All entries below need to be written out exactly, but without their pictures.
((
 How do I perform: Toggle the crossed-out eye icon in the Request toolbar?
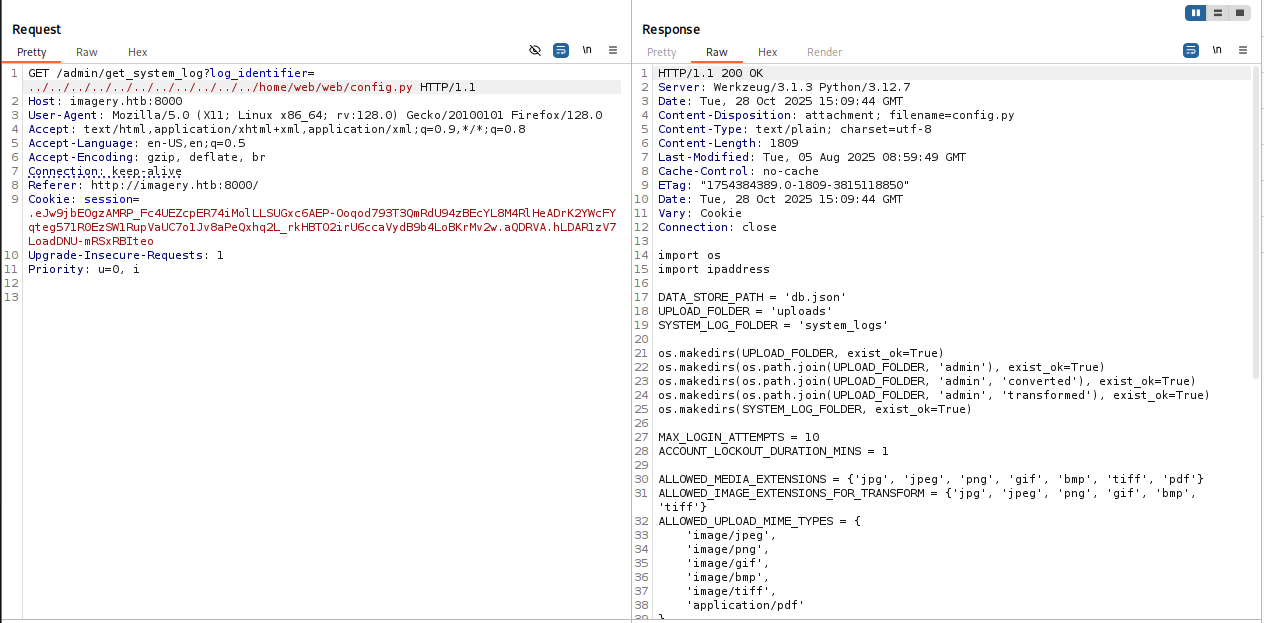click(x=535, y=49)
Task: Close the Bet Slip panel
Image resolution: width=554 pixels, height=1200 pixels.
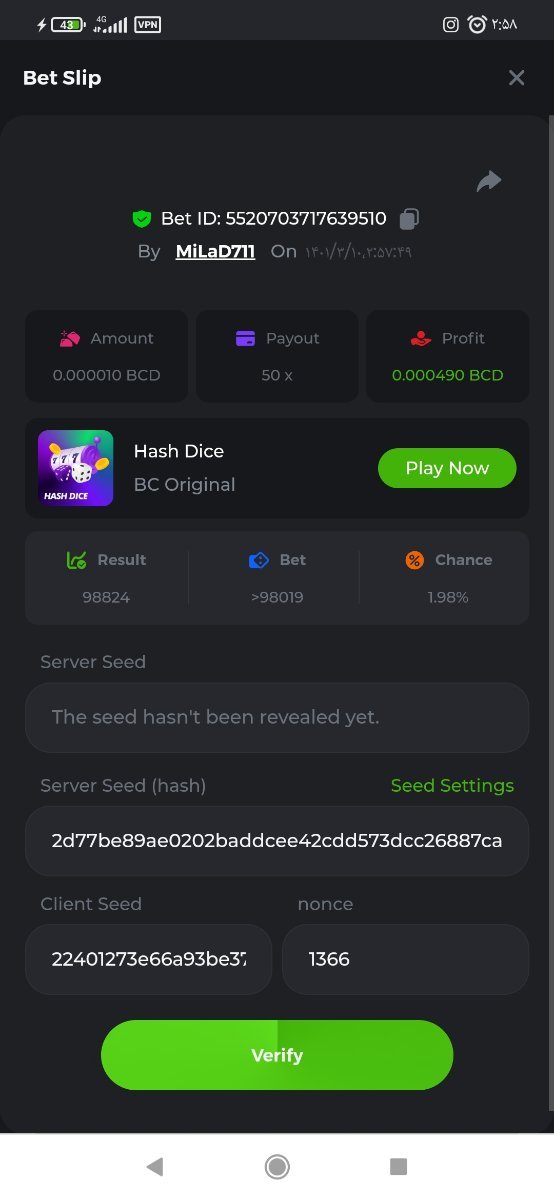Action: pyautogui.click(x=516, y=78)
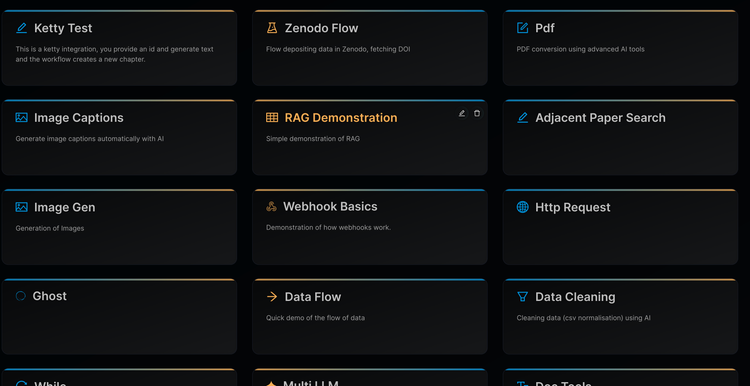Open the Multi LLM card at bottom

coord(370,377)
))
Solution.
 How do I perform: Toggle the crossed-out eye icon in the Request toolbar?
click(x=535, y=49)
Task: Close the Bet Slip panel
Image resolution: width=554 pixels, height=1200 pixels.
Action: pyautogui.click(x=516, y=78)
Open the Multi LLM card at bottom

coord(370,377)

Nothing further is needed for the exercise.